## Exercise description
Using the entries below, give the count of lines that hold "inside". Say nothing besides the number.

Collected data
--
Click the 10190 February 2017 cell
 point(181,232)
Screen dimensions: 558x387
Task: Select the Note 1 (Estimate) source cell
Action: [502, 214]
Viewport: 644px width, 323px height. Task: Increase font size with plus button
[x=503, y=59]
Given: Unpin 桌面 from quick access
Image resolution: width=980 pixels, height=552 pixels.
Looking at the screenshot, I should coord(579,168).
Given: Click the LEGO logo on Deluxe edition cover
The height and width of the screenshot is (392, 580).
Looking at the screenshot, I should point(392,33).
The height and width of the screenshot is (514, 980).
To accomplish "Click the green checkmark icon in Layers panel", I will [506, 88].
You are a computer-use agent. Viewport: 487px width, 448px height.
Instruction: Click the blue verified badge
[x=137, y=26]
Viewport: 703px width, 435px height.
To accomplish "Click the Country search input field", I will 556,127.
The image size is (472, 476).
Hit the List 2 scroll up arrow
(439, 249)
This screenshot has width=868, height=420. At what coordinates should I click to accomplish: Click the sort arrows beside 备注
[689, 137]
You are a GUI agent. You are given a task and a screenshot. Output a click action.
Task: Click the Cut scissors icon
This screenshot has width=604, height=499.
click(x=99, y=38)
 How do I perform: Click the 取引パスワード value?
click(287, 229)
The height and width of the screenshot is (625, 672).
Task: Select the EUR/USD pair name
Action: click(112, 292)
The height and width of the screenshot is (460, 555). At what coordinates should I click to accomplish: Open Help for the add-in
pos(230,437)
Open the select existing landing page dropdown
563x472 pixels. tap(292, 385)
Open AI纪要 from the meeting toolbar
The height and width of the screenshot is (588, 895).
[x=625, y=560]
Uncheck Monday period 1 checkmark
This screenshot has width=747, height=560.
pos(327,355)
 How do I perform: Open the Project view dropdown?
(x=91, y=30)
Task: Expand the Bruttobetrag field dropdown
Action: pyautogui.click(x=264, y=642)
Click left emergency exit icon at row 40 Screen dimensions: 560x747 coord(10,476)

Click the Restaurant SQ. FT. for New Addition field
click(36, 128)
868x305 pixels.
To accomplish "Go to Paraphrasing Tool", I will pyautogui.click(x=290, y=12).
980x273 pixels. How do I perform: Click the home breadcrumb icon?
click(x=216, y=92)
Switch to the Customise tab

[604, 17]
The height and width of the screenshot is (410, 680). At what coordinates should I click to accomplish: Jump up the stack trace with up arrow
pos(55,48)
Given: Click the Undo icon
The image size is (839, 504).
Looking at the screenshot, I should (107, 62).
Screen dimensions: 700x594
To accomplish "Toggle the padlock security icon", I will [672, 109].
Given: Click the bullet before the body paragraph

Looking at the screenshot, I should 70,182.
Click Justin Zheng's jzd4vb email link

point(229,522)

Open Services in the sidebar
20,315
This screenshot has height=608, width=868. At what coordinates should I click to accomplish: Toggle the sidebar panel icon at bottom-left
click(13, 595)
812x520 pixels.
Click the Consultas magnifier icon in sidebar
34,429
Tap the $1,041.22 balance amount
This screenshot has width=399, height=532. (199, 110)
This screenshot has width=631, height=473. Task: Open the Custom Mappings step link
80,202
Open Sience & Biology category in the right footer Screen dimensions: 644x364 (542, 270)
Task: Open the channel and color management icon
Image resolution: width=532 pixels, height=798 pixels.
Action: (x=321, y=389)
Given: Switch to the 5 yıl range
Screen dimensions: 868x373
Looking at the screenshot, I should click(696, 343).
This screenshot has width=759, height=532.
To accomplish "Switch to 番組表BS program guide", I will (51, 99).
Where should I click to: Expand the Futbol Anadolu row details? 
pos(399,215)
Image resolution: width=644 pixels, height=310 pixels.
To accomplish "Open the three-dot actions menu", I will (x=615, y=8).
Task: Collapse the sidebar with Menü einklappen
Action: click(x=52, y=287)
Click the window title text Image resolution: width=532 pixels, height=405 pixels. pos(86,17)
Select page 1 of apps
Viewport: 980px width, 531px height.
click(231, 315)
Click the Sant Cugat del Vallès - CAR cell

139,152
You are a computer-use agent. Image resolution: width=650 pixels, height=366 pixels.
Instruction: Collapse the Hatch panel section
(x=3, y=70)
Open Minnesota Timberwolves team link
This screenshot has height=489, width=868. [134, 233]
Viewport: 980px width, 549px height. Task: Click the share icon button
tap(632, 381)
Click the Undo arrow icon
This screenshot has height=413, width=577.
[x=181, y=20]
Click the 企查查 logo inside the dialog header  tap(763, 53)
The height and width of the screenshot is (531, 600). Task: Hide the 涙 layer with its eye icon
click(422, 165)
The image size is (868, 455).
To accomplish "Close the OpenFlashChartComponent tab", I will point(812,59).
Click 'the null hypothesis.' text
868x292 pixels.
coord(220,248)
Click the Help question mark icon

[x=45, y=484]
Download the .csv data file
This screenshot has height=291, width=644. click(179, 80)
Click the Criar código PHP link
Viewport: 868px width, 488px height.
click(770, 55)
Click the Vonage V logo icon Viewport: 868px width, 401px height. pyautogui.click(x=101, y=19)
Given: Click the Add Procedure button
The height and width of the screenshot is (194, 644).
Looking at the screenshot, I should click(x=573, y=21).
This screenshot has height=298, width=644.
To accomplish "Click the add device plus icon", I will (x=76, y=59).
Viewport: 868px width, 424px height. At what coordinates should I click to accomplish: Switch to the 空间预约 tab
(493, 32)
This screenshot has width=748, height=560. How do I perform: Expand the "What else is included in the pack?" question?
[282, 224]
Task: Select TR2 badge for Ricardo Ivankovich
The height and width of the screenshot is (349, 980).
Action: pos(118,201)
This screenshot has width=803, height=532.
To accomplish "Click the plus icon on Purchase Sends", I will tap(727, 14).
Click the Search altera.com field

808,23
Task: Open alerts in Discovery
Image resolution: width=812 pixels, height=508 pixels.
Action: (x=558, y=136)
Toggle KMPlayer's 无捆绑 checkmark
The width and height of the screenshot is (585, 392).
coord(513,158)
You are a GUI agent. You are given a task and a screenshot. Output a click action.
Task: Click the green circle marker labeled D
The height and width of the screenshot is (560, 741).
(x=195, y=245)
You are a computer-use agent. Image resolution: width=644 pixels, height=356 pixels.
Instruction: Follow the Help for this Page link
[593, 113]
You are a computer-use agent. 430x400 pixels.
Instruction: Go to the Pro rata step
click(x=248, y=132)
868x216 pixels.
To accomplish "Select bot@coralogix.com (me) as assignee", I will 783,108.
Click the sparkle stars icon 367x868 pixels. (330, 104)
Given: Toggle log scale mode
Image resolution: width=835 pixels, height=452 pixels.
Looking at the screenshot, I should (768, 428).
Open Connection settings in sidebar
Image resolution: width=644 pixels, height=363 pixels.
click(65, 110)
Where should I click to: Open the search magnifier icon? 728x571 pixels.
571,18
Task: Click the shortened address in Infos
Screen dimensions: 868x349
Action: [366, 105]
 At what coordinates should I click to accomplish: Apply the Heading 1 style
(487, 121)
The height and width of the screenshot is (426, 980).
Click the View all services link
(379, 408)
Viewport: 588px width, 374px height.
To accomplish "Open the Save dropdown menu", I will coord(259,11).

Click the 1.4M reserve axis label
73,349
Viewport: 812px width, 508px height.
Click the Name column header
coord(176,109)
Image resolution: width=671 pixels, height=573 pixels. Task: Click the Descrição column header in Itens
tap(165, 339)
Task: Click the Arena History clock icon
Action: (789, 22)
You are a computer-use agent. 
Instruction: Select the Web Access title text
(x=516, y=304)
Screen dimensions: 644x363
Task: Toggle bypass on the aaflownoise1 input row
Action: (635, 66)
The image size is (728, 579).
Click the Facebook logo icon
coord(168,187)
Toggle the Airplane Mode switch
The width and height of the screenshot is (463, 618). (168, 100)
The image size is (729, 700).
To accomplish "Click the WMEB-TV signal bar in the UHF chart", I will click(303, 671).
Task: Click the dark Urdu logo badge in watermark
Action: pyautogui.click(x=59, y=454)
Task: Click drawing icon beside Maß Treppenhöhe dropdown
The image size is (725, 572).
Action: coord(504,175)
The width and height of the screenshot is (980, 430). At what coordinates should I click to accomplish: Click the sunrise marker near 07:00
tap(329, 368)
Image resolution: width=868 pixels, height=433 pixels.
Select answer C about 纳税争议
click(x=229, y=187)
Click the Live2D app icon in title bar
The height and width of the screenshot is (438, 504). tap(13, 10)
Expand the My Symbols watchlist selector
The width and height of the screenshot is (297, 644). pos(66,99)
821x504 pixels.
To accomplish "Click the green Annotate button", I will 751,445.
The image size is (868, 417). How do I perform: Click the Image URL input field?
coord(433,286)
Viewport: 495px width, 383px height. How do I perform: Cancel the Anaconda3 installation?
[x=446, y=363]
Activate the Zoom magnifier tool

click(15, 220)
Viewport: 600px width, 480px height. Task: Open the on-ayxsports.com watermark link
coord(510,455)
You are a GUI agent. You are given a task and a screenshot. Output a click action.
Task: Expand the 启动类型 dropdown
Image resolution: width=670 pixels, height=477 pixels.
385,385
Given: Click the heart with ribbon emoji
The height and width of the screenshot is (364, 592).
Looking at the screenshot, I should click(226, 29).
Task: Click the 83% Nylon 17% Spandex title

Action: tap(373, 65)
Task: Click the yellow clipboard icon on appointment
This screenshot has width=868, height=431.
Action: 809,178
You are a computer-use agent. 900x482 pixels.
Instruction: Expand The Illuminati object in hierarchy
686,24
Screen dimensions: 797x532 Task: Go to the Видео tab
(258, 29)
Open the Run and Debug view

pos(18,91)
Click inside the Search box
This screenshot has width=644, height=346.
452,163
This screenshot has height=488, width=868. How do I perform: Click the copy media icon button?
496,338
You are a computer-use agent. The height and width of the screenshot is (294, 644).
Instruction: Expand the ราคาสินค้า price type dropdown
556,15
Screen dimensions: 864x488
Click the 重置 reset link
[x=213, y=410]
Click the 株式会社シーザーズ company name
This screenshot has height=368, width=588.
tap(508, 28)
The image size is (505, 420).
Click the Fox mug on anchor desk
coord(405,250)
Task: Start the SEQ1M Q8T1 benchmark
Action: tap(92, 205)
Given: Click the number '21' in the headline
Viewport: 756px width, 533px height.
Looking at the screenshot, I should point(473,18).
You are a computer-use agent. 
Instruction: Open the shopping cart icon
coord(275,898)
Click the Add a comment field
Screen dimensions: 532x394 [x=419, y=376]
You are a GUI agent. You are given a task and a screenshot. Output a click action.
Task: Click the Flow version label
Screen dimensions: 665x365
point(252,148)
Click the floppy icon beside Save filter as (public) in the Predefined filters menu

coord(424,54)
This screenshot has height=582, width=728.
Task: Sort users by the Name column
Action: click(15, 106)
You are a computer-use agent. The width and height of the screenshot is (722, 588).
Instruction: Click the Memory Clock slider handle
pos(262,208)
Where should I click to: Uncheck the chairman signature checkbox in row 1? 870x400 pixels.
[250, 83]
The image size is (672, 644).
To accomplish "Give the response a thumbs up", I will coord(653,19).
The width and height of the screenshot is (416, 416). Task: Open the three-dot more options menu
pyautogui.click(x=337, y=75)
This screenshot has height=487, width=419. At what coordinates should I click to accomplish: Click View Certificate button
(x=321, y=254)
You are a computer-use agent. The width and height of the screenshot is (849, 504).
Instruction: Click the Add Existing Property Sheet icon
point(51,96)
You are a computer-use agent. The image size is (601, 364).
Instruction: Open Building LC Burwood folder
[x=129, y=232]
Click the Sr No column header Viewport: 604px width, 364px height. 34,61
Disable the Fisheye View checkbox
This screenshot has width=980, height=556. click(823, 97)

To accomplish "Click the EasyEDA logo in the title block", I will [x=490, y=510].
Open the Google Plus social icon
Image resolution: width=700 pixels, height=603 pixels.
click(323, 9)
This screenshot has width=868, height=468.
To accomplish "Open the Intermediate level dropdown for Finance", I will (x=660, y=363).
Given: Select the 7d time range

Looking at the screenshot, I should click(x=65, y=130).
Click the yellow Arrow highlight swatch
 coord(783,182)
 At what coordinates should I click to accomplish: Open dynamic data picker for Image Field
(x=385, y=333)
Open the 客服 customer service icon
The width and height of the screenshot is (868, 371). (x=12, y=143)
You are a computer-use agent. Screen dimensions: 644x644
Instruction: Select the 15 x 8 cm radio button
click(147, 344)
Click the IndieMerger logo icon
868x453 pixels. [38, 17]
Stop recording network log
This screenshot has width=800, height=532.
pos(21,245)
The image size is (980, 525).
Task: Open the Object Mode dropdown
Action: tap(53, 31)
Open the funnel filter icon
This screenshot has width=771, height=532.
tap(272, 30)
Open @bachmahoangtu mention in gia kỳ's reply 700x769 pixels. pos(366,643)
--
## Task output
2